Recently I came across a set of rules designed as a simple way to motivate writers:

10 Steps to Becoming a Better Writer

Write more.
Write even more.
Write even more than that.
Write when you don’t want to.
Write when you do.
Write when you have something to say.
Write when you don’t.
Write every day.
Keep writing.

— Brian Clark

Taken at face value these seem like pretty good tips, boiled down to the craft’s basic elements; after all, sometimes we need to be told in simple terms how to get something done. Sometimes we need to blow the complexity off to see what’s underneath.

The trouble is, it doesn’t work for everyone all the time. To simply tell someone to ‘write’ may not help them through a bad stretch, or help them finish a difficult scene, but given the same advice someone else may have an epiphany and dash off an entire novel. There is no master narrative when it comes to writing advice because what works for Jim-Bob in Texas doesn’t work for Maggie in Seattle.

So why listen to advice at all? Because you take what you can from it. If someone tells you to ‘write even when you don’t feel like it’, you’d either throw your hands in the air in exasperation at such an affront, or quietly say, “Yeah, that sounds reasonable,” depending on your mood at the time. As for me, sometimes I heed the advice, and sometimes I don’t. Take the above motif – ‘Write even when you don’t feel like it’ – I have often followed that advice, and have often ignored it. Sometimes writing when I don’t feel like it actually gets me back in the groove, and sometimes it doesn’t. Take it for what it is. Take it or leave it.

Some people don’t want to hear it. To some, writing advice is simply an annoying noise to be ignored. Certainly if you have written enough and produced enough, advice on writing is simply preaching to the converted. Write? Write more? Thanks Einstein!

There are also echelons to the writing world as well. An author who’s been writing for twenty years hardly needs me to tell them how to go about their business. If I told Stephen King that he needs to ‘write when you have something to say’ he’d probably clap his hands and have his bodyguards haul me away. But some poor writer just starting out in the craft might need to hear it - every time-worn bit of it.

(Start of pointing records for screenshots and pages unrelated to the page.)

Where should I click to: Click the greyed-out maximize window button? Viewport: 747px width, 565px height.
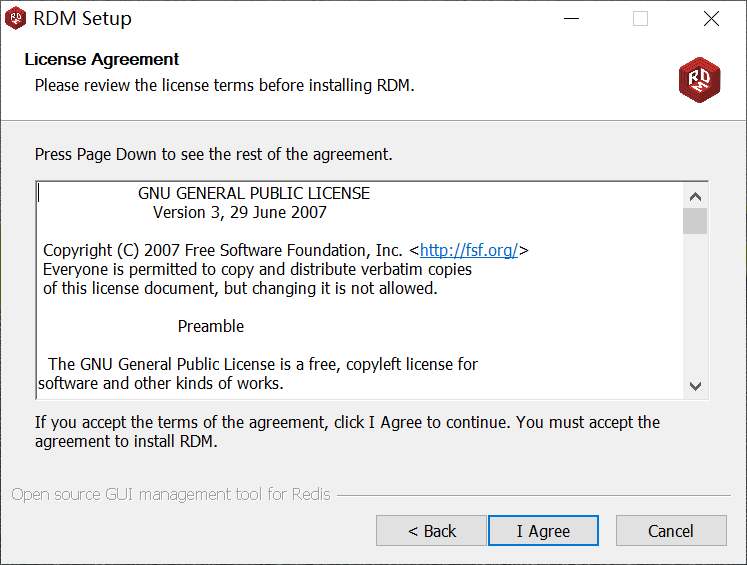tap(640, 19)
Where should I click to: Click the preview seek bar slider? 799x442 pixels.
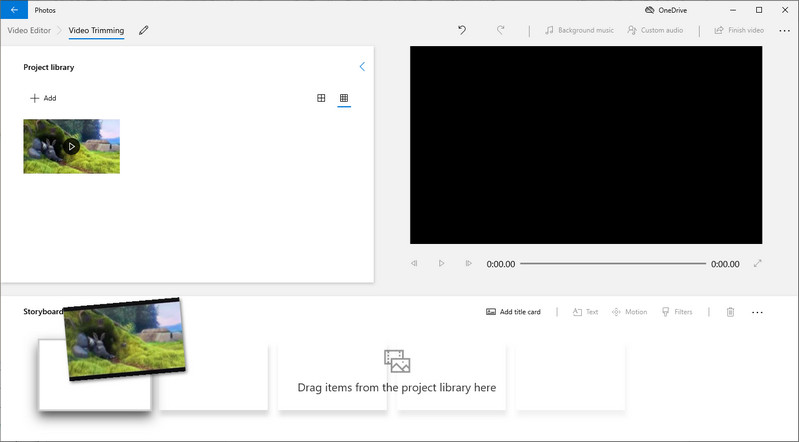(611, 264)
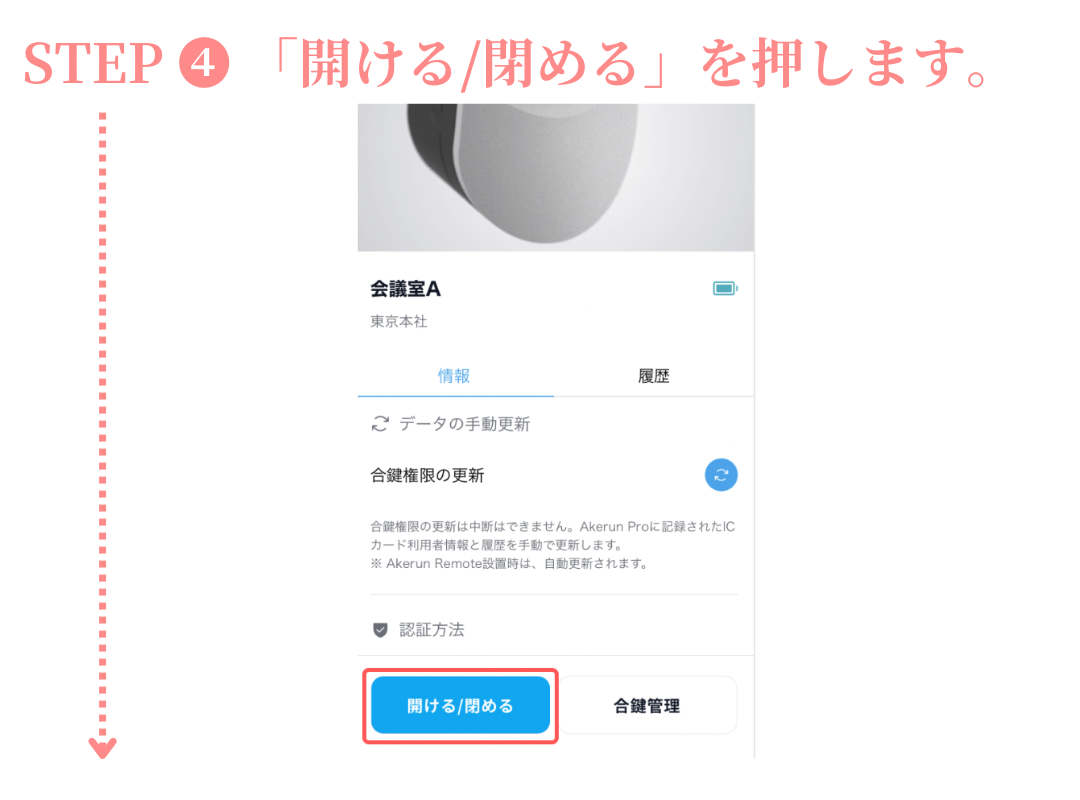Viewport: 1080px width, 800px height.
Task: Click the 認証方法 section heading
Action: click(x=432, y=630)
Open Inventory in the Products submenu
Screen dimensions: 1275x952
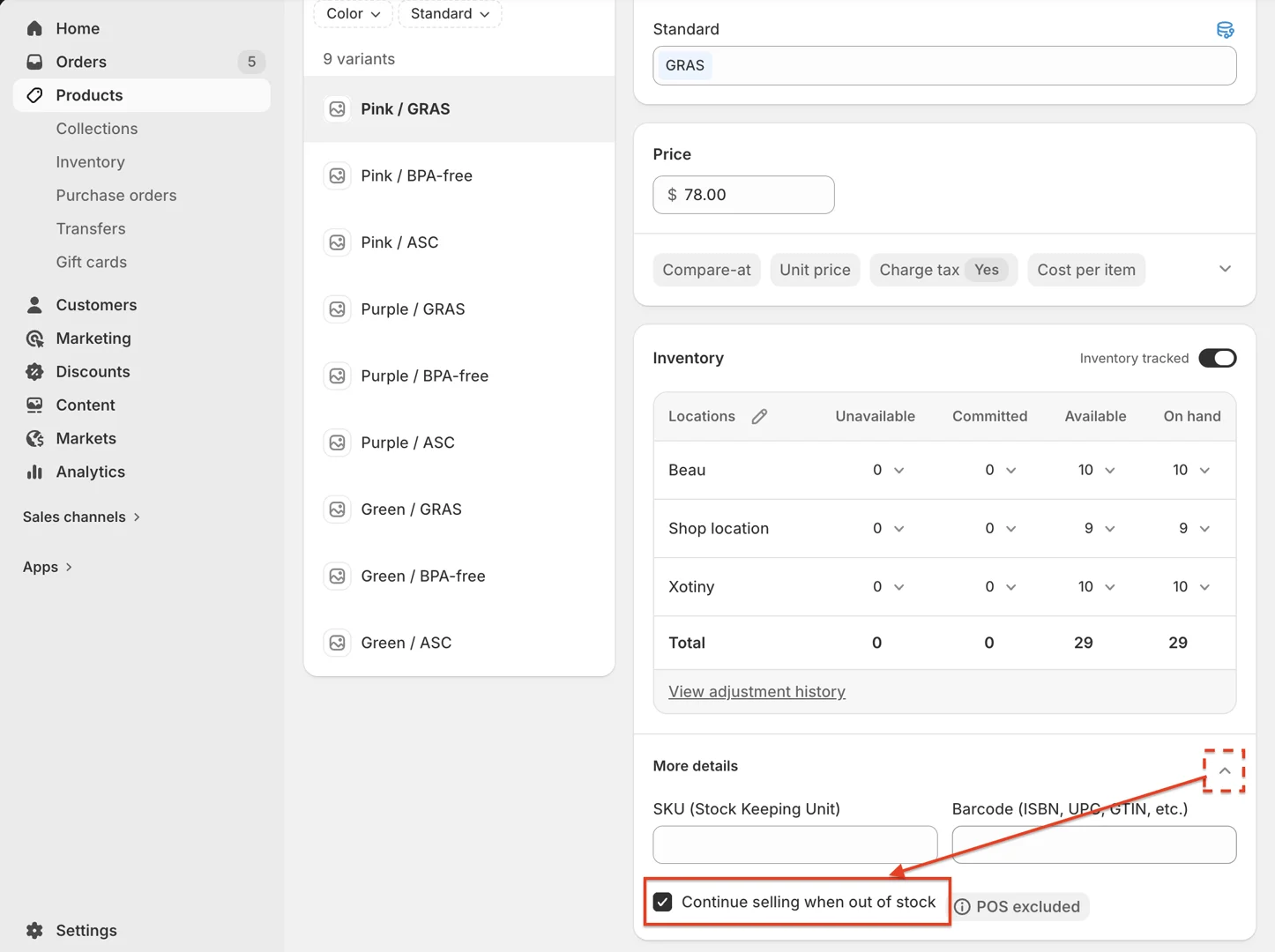[x=90, y=162]
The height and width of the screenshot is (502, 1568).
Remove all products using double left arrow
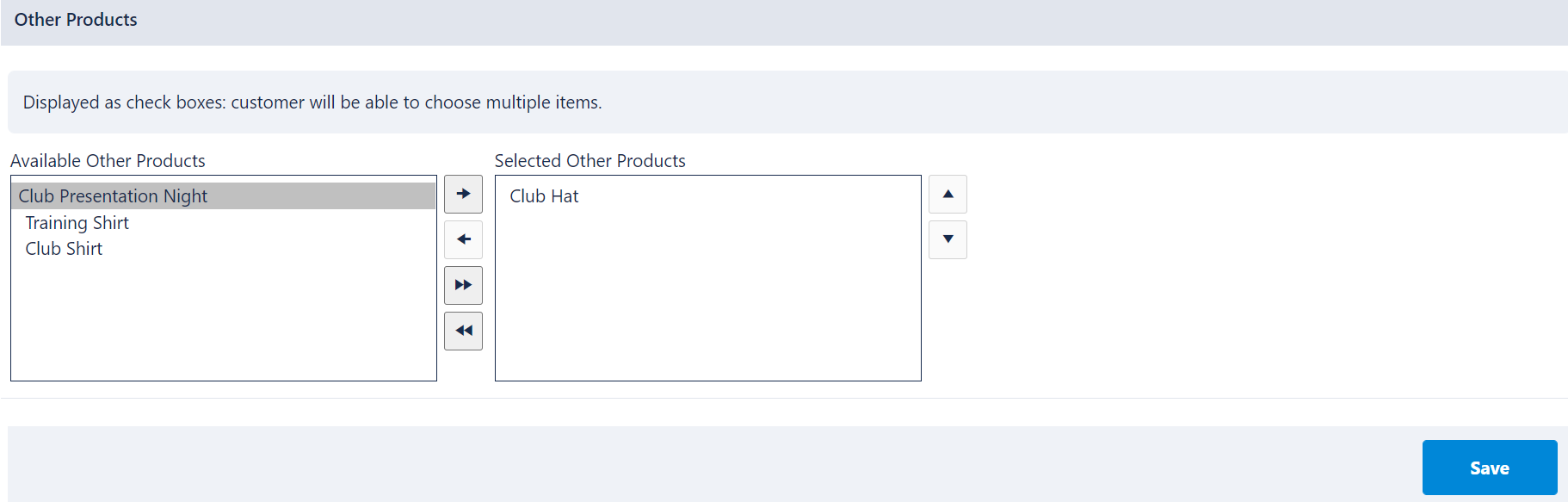(x=463, y=331)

In response to those ten items of advice listed above, a good friend and fellow writer said this:

10 Steps to Being a Better Writer?

11. STFU and stop giving advice.
12. Sometimes you need NOT to write.
13. Knowing when will make you a better writer.

So you see, sometimes writing advice is good, and sometimes doing the opposite of said advice is good. It depends on your mood, your experience, your situation, your learning curve, your level of writing skill, and who knows what else.

Jimi Hendrix, possibly the greatest guitar player who ever lived, said that he could sit there and watch the most God-awful band playing, and yet he was able to get something positive from it and learn something. Maybe that’s the way to go. Maybe that’s the approach to take when someone’s telling you something you already know or have heard a thousand times.

So, if someone gives you some writing advice today, be polite, smile and say thank you, then maybe do the opposite.